[TASK PROMPT]:
Return every line of the data below verbatim, with nothing added, dropped, or changed.
━━ DATASET EXTRACT ━━
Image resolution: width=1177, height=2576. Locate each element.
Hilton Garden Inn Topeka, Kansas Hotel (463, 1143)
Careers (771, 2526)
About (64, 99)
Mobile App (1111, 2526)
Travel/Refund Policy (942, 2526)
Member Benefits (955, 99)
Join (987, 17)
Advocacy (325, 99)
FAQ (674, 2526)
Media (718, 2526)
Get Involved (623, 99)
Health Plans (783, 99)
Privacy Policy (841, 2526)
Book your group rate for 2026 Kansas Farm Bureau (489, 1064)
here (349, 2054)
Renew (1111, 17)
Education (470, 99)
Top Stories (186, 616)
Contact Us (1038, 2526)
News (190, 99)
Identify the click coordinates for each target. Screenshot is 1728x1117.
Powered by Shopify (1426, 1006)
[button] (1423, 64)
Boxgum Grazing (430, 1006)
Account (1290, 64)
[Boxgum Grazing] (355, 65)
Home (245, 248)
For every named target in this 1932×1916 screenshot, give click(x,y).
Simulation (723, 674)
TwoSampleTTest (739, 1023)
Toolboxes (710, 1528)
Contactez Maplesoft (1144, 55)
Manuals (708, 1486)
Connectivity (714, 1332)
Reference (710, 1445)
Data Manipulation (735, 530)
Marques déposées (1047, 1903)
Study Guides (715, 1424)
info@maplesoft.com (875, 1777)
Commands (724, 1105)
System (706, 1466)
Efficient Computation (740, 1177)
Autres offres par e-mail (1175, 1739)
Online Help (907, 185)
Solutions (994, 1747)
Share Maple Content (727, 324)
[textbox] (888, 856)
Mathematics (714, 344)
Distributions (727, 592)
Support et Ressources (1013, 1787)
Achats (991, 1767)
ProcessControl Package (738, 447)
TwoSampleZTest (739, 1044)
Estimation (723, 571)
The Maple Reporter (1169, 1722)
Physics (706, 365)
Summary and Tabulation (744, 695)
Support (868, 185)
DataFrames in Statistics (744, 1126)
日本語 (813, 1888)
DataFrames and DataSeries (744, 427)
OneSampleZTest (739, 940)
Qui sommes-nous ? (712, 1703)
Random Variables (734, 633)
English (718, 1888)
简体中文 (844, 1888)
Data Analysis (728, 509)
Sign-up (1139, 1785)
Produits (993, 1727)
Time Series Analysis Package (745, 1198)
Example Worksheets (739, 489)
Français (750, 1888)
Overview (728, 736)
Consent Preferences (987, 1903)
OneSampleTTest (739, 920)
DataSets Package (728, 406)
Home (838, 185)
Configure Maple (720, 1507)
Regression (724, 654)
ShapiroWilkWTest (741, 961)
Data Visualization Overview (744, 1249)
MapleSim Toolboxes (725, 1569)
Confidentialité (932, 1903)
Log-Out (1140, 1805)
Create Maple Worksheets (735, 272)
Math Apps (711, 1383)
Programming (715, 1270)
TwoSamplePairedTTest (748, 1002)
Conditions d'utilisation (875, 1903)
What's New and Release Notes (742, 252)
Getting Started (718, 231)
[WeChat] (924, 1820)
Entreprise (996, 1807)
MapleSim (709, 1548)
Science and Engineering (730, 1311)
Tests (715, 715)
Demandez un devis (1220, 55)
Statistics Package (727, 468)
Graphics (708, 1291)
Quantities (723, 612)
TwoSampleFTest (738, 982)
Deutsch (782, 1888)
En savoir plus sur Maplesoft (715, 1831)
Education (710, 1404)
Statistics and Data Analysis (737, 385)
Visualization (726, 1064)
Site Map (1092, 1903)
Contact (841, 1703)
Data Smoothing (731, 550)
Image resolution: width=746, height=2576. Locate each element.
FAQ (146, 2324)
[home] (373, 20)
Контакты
━━━
[WRITTEN ANSWER]:
Image resolution: width=1177, height=2576. Locate each element.
Hilton Garden Inn Topeka, Kansas Hotel (463, 1143)
Careers (771, 2526)
About (64, 99)
Mobile App (1111, 2526)
Travel/Refund Policy (942, 2526)
Member Benefits (955, 99)
Join (987, 17)
Advocacy (325, 99)
FAQ (674, 2526)
Media (718, 2526)
Get Involved (623, 99)
Health Plans (783, 99)
Privacy Policy (841, 2526)
Book your group rate for 2026 Kansas Farm Bureau (489, 1064)
here (349, 2054)
Renew (1111, 17)
Education (470, 99)
Top Stories (186, 616)
Contact Us (1038, 2526)
News (190, 99)
Identify the click coordinates for each target. Screenshot is 1728x1117.
Powered by Shopify (1426, 1006)
[button] (1423, 64)
Boxgum Grazing (430, 1006)
Account (1290, 64)
[Boxgum Grazing] (355, 65)
Home (245, 248)
For every named target in this 1932×1916 screenshot, give click(x,y).
Simulation (723, 674)
TwoSampleTTest (739, 1023)
Toolboxes (710, 1528)
Contactez Maplesoft (1144, 55)
Manuals (708, 1486)
Connectivity (714, 1332)
Reference (710, 1445)
Data Manipulation (735, 530)
Marques déposées (1047, 1903)
Study Guides (715, 1424)
info@maplesoft.com (875, 1777)
Commands (724, 1105)
System (706, 1466)
Efficient Computation (740, 1177)
Autres offres par e-mail (1175, 1739)
Online Help (907, 185)
Solutions (994, 1747)
Share Maple Content (727, 324)
[textbox] (888, 856)
Mathematics (714, 344)
Distributions (727, 592)
Support et Ressources (1013, 1787)
Achats (991, 1767)
ProcessControl Package (738, 447)
TwoSampleZTest (739, 1044)
Estimation (723, 571)
The Maple Reporter (1169, 1722)
Physics (706, 365)
Summary and Tabulation (744, 695)
Support (868, 185)
DataFrames in Statistics (744, 1126)
日本語 (813, 1888)
DataFrames and DataSeries (744, 427)
OneSampleZTest (739, 940)
Qui sommes-nous ? (712, 1703)
Random Variables (734, 633)
English (718, 1888)
简体中文 (844, 1888)
Data Analysis (728, 509)
Sign-up (1139, 1785)
Produits (993, 1727)
Time Series Analysis Package (745, 1198)
Example Worksheets (739, 489)
Français (750, 1888)
Overview (728, 736)
Consent Preferences (987, 1903)
OneSampleTTest (739, 920)
DataSets Package (728, 406)
Home (838, 185)
Configure Maple (720, 1507)
Regression (724, 654)
ShapiroWilkWTest (741, 961)
Data Visualization Overview (744, 1249)
MapleSim Toolboxes (725, 1569)
Confidentialité (932, 1903)
Log-Out (1140, 1805)
Create Maple Worksheets (735, 272)
Math Apps (711, 1383)
Programming (715, 1270)
TwoSamplePairedTTest (748, 1002)
Conditions d'utilisation (875, 1903)
What's New and Release Notes (742, 252)
Getting Started (718, 231)
[WeChat] (924, 1820)
Entreprise (996, 1807)
MapleSim (709, 1548)
Science and Engineering (730, 1311)
Tests (715, 715)
Demandez un devis (1220, 55)
Statistics Package (727, 468)
Graphics (708, 1291)
Quantities (723, 612)
TwoSampleFTest (738, 982)
Deutsch (782, 1888)
En savoir plus sur Maplesoft (715, 1831)
Education (710, 1404)
Statistics and Data Analysis (737, 385)
Visualization (726, 1064)
Site Map (1092, 1903)
Contact (841, 1703)
Data Smoothing (731, 550)
Image resolution: width=746, height=2576. Locate each element.
FAQ (146, 2324)
[home] (373, 20)
Контакты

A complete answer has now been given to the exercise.